● Problem description
Recast every line of the items below as a single JSON list of strings, with one string per line and blank lines omitted.

[[ Supplied data, beginning ]]

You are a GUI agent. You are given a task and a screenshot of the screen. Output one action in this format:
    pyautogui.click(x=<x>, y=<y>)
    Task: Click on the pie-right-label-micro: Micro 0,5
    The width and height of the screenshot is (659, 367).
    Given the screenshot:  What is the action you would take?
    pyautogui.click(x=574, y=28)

[[ Supplied data, end ]]

● Exercise solution
[
  "You are a GUI agent. You are given a task and a screenshot of the screen. Output one action in this format:",
  "    pyautogui.click(x=<x>, y=<y>)",
  "    Task: Click on the pie-right-label-micro: Micro 0,5",
  "    The width and height of the screenshot is (659, 367).",
  "    Given the screenshot:  What is the action you would take?",
  "    pyautogui.click(x=574, y=28)"
]